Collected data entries
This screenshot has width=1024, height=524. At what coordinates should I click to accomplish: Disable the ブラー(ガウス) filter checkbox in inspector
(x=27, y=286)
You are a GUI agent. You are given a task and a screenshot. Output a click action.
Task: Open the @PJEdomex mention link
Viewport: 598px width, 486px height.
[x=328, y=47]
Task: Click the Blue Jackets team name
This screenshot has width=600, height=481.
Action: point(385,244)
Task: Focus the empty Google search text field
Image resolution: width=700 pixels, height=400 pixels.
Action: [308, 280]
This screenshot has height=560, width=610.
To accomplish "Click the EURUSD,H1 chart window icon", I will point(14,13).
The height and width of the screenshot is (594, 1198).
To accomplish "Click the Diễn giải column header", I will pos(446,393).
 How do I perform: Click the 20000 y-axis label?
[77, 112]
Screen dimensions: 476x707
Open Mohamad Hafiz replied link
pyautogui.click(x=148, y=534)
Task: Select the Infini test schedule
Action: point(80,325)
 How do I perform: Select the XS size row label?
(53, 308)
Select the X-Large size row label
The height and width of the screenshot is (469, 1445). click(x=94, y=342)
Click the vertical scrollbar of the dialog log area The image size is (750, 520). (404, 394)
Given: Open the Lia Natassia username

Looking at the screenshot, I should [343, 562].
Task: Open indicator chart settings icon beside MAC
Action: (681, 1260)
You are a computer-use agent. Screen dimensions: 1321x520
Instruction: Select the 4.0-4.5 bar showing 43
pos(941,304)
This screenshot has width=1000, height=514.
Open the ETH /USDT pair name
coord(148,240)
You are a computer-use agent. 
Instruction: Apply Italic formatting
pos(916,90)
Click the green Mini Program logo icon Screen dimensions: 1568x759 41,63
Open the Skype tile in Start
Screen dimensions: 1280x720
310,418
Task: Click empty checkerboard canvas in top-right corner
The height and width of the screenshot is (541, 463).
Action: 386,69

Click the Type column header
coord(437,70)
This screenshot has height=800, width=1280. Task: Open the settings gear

◆ EXERCISE DIRECTIONS
Produce an exact copy of the entries above.

◆ WRITTEN REPLY
This screenshot has width=1024, height=524. At what coordinates should I click to accomplish: Disable the ブラー(ガウス) filter checkbox in inspector
(x=27, y=286)
You are a GUI agent. You are given a task and a screenshot. Output a click action.
Task: Open the @PJEdomex mention link
Viewport: 598px width, 486px height.
[x=328, y=47]
Task: Click the Blue Jackets team name
This screenshot has width=600, height=481.
Action: point(385,244)
Task: Focus the empty Google search text field
Image resolution: width=700 pixels, height=400 pixels.
Action: [308, 280]
This screenshot has height=560, width=610.
To accomplish "Click the EURUSD,H1 chart window icon", I will point(14,13).
The height and width of the screenshot is (594, 1198).
To accomplish "Click the Diễn giải column header", I will pos(446,393).
 How do I perform: Click the 20000 y-axis label?
[77, 112]
Screen dimensions: 476x707
Open Mohamad Hafiz replied link
pyautogui.click(x=148, y=534)
Task: Select the Infini test schedule
Action: point(80,325)
 How do I perform: Select the XS size row label?
(53, 308)
Select the X-Large size row label
The height and width of the screenshot is (469, 1445). click(x=94, y=342)
Click the vertical scrollbar of the dialog log area The image size is (750, 520). (404, 394)
Given: Open the Lia Natassia username

Looking at the screenshot, I should [343, 562].
Task: Open indicator chart settings icon beside MAC
Action: (681, 1260)
You are a computer-use agent. Screen dimensions: 1321x520
Instruction: Select the 4.0-4.5 bar showing 43
pos(941,304)
This screenshot has width=1000, height=514.
Open the ETH /USDT pair name
coord(148,240)
You are a computer-use agent. 
Instruction: Apply Italic formatting
pos(916,90)
Click the green Mini Program logo icon Screen dimensions: 1568x759 41,63
Open the Skype tile in Start
Screen dimensions: 1280x720
310,418
Task: Click empty checkerboard canvas in top-right corner
The height and width of the screenshot is (541, 463).
Action: 386,69

Click the Type column header
coord(437,70)
This screenshot has height=800, width=1280. Task: Open the settings gear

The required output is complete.